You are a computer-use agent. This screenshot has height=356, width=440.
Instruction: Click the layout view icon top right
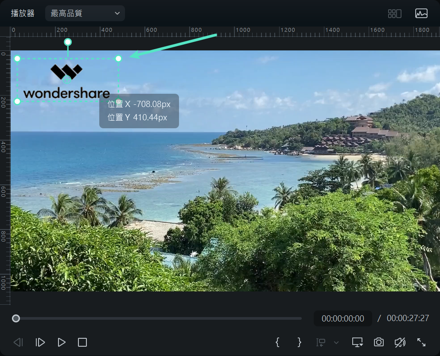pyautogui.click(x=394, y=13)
----------------------------------------
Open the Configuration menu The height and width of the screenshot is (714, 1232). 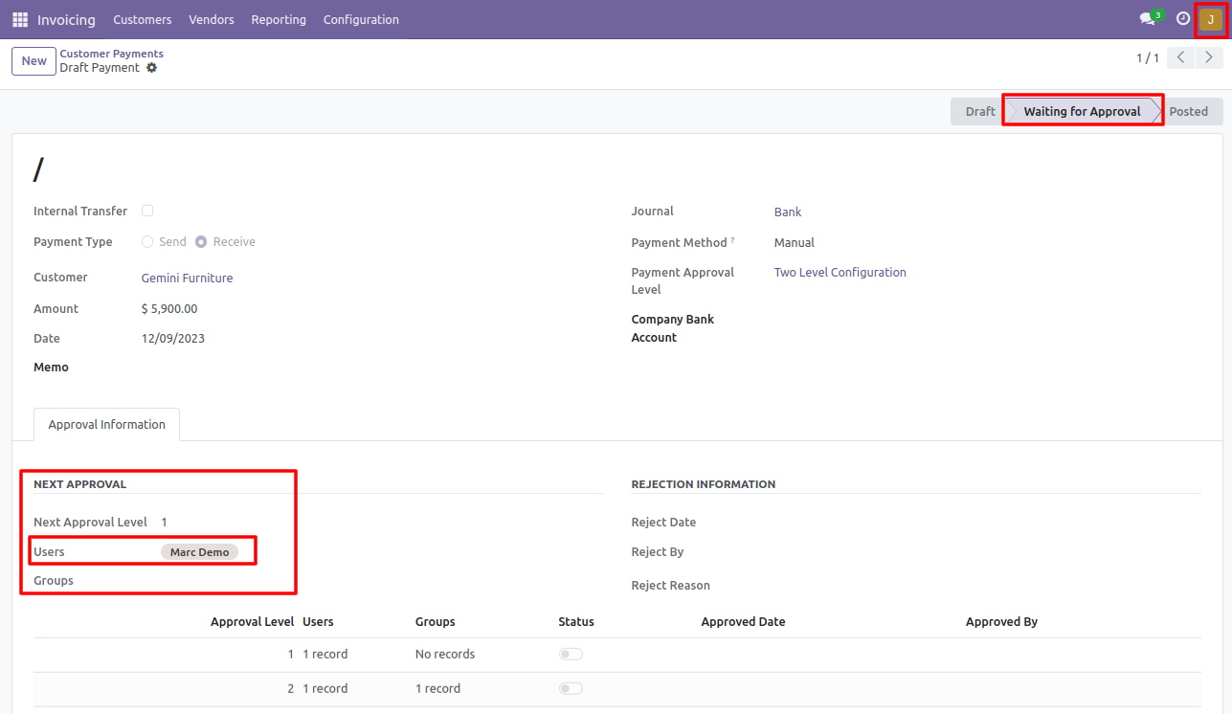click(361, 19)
----------------------------------------
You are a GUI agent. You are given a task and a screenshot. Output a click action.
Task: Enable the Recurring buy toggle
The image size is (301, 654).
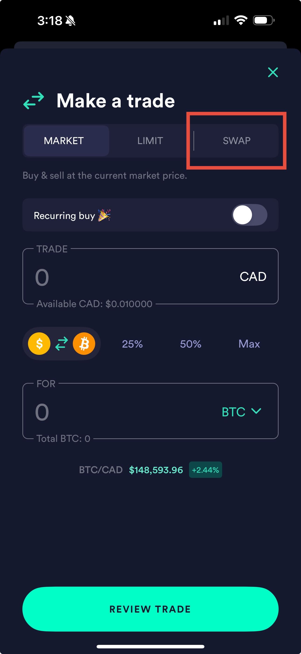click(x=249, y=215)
----------------------------------------
**WHAT IS BEING ASKED**
Wherever the string "agent" shows up in a line above, tally that line, and answer with the final number alone.

**ANSWER SECTION**
2